Why to be sceptical about the rise of AI startups

Barely a week passes without the announcement of yet another (seed) funding round for a startup, which claims to utilize “artificial intelligence”, “deep learning”, “machine learning” or “proprietary algorithms”. Algorithms, it seems, are at the core of almost all ventures these days – is that really the case?

Certainly, by reading the vast majority of news reports in the industry’s go-to publications like TechCrunch, VentureBeat, one is inclined to think that without algorithms, without some artificial intelligence at the core of the product, there is no chance to receive funding from the top venture capital firms. At the end of the day, artificial intelligence cries competitive advantage.

However, it is worth to critically ask how much impact “artificial intelligence” or “algorithms” can have at the early stages of a venture, by reflecting on the following two issues: (1) Volume of Accessible Data and (2) Development versus Application of Algorithms. This is certainly not implying that most AI startups are a hoax, but it should trigger a critically informed view when trying to make sense of the AI hype out there.

Volume of Accessible Data

Writing an algorithm is a piece of cake. An algorithm, at its core, is a rule of action: if this happens, then this should be the consequence. The hinge: “this” can be extremely complex. But if you would implement a segmentation in your customer database along the lines of “if the customer is older than 49 years, then send him/her a product offer for red wine, if not, send offer for white wine” that is technically already an algorithm.

Now, in this case you have just arbitrarily chosen the cut-off age at 49 years (why should a 48 year old customer not receive this offer?) and also assigned a more or less random product. No wonder, there is a difference between “an algorithm” and “a good algorithm”.

The essential difference: A good algorithm has been developed and tested on a large dataset and has proven to generate good results. In the example referenced above, how would we rank the quality of the algorithm: the conversion rate (actual percentage of customers who then bought the product) should be significantly higher than if the customer would receive a randomly generate offer. But to arrive at a valid customer base segmentation, one needs access to a large volume of transactional data. What have customers with certain characteristics bought in the past and what have they not bought – these data points form the input for the algorithmic calibration and fine-tuning. However, startups which have only been on the market for few months rarely have this volume of accessible data. So, whenever an AI startup asks for funding, ask how much (unique) data they have. Most likely, data will be their defensible competitive advantage.
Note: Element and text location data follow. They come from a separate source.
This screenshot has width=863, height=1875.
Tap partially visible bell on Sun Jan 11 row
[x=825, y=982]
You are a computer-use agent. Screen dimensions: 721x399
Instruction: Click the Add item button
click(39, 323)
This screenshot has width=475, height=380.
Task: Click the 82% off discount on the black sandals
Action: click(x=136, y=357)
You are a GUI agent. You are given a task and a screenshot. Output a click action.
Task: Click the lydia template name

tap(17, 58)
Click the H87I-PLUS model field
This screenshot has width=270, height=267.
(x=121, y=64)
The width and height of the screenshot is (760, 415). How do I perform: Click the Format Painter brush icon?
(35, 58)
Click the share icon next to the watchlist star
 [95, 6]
What is an acceptable amount of data? Tough to say, as it depends on its nature. Generally, the less structured the data (say e.g. text), the more data you need to distill valid patterns and rules of action. If the startup claims to have natural language processing algorithms in place, be aware that they should be based on a large corpus of relevant text excerpts. If there is limited data, it will be the crucial intellectual task to determine how essential the algorithm would be for the business model. If it turns out it actually isn’t (or the team is just too great), then it seems to be feasible to move along anyway. If it actually is, then… well.
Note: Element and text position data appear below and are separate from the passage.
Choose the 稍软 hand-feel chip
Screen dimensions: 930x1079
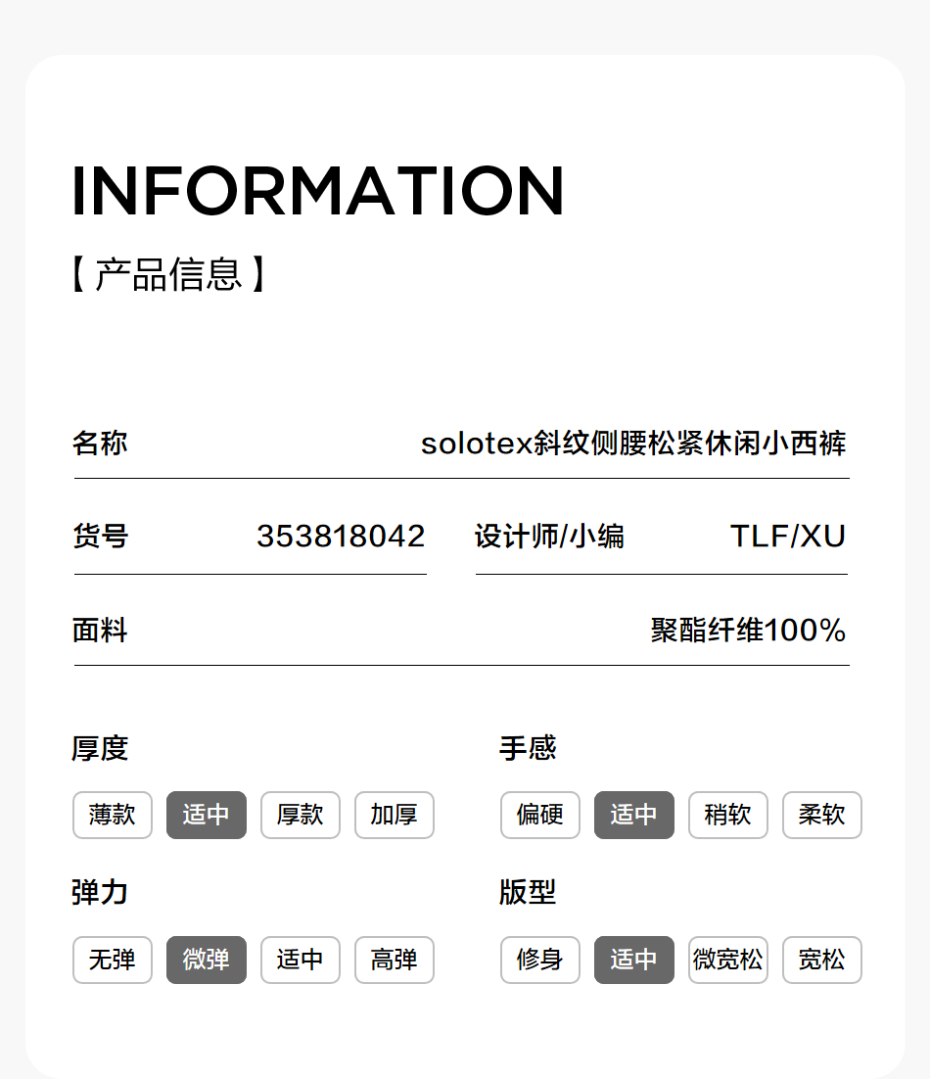727,815
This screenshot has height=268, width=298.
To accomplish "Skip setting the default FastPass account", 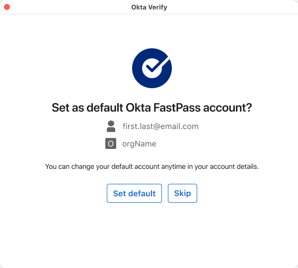I will click(x=182, y=193).
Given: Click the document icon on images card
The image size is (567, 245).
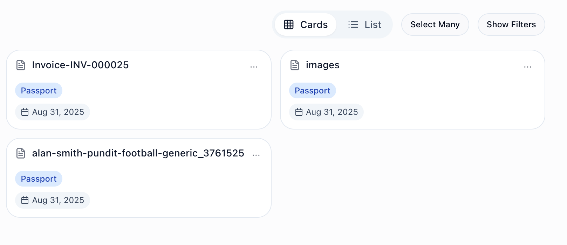Looking at the screenshot, I should [x=295, y=65].
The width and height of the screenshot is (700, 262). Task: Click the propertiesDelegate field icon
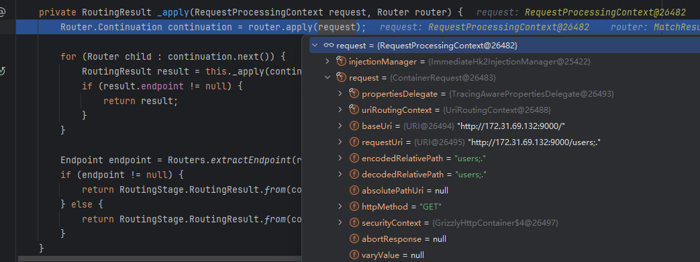[x=354, y=94]
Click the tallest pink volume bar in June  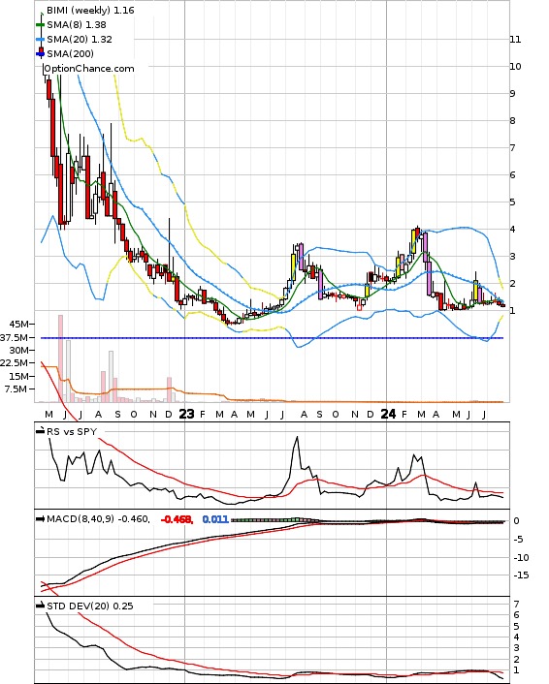pyautogui.click(x=60, y=358)
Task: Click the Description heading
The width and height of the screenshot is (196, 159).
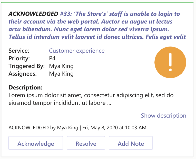Action: point(25,88)
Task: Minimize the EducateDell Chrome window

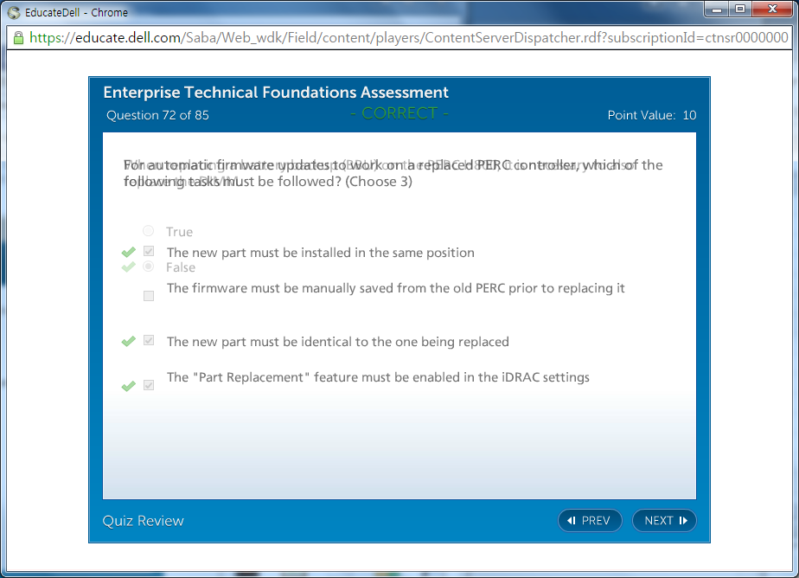Action: coord(717,10)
Development versus Application of Algorithms

VCs are in the game of spotting competitive advantages. Simply claiming the existence of “proprietary algorithms” is not enough for conveying this competitive advantage. If one digs deeper into nature and landscape of the development of algorithms, one find that the real frontier algorithmic development takes place in only very few institutions: research labs at universities, corporate AI labs at Google, Facebook and other tech giants and few other innovation grounds.

These companies and institutions have access to large datasets (images, text, etc.) and thus the prime advantage to develop new and performative algorithms. Most other companies actually focus on the right application of existing algorithms. That makes sense, as the development of algorithms is an extremely lengthy and uncertain endeavour and in a highly competitive environment, corporations often lack the time and cash to invest in these activities. Moreover, the application of algorithms is a tough nut by itself. While “off-the-shelf” solutions exist for a lot of problems, bringing the data set into the right shape, twisting and turning the data to make it suitable for the algorithm and then validly test the results against other possible algorithms is a science itself. However, as most less-R&D-intensive companies are focusing on this area, it becomes evident that the real value creation is in the possession of unique data sets (see the first point) and the availability of data science skills to leverage this data for the company’s commercial strategy.

To conclude, it seems to be a stretch to label startups without data AI startups. At least, it remains questionable how they should have trained and validated their algorithms in a legitimate and reliable way. So, when hearing a startup pitch about AI and machine learning as its product’s core, the first question should always be: how much unique data do you have? If there is no data (or no unique data), then the question will be: how long will it take to acquire the data? And with that question, the assessment will have shifted to general considerations about the business model. A healthy scepticism about early stage AI startups thus seems reasonable.

Now, will this change any funding dynamics? Probably not, as believing in a AI product vision is oftentimes just too tempting anyway…